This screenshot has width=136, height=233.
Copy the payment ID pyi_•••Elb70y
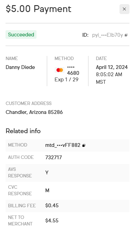(x=126, y=35)
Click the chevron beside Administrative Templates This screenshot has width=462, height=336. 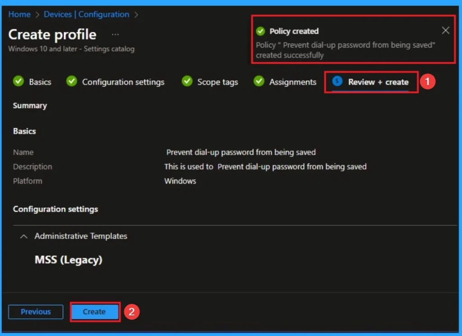pyautogui.click(x=24, y=236)
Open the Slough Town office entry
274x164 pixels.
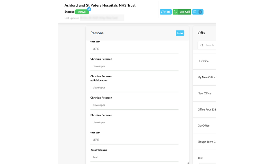click(x=205, y=142)
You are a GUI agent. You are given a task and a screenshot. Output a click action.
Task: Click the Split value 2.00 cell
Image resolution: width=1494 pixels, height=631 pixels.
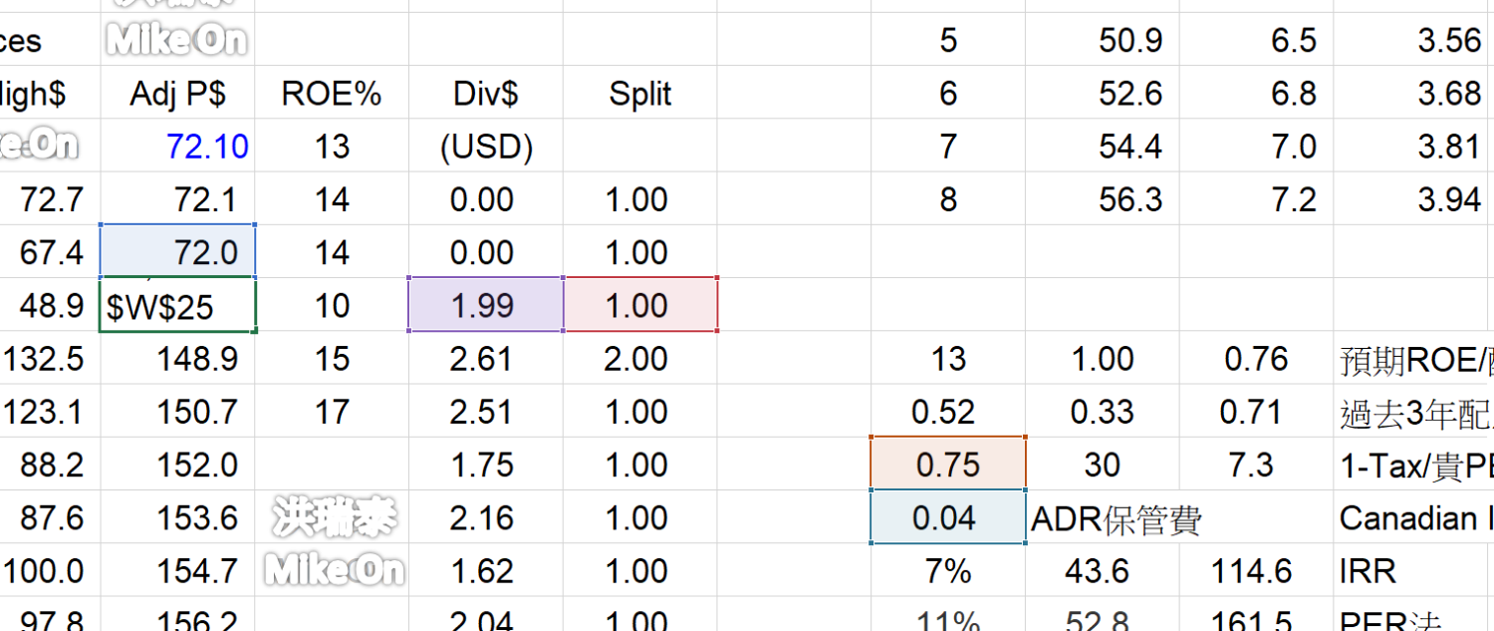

^^^^^^^^

**YOUR INSTRUCTIONS**
Write the lines out word for word, starting at the one with "274x164 pixels." and stopping after the last line of the material above, with pictures excluded.

**FINAL ANSWER**
274x164 pixels.
click(x=205, y=142)
You are a GUI agent. You are given a task and a screenshot. Output a click action.
Task: Click the Split value 2.00 cell
Image resolution: width=1494 pixels, height=631 pixels.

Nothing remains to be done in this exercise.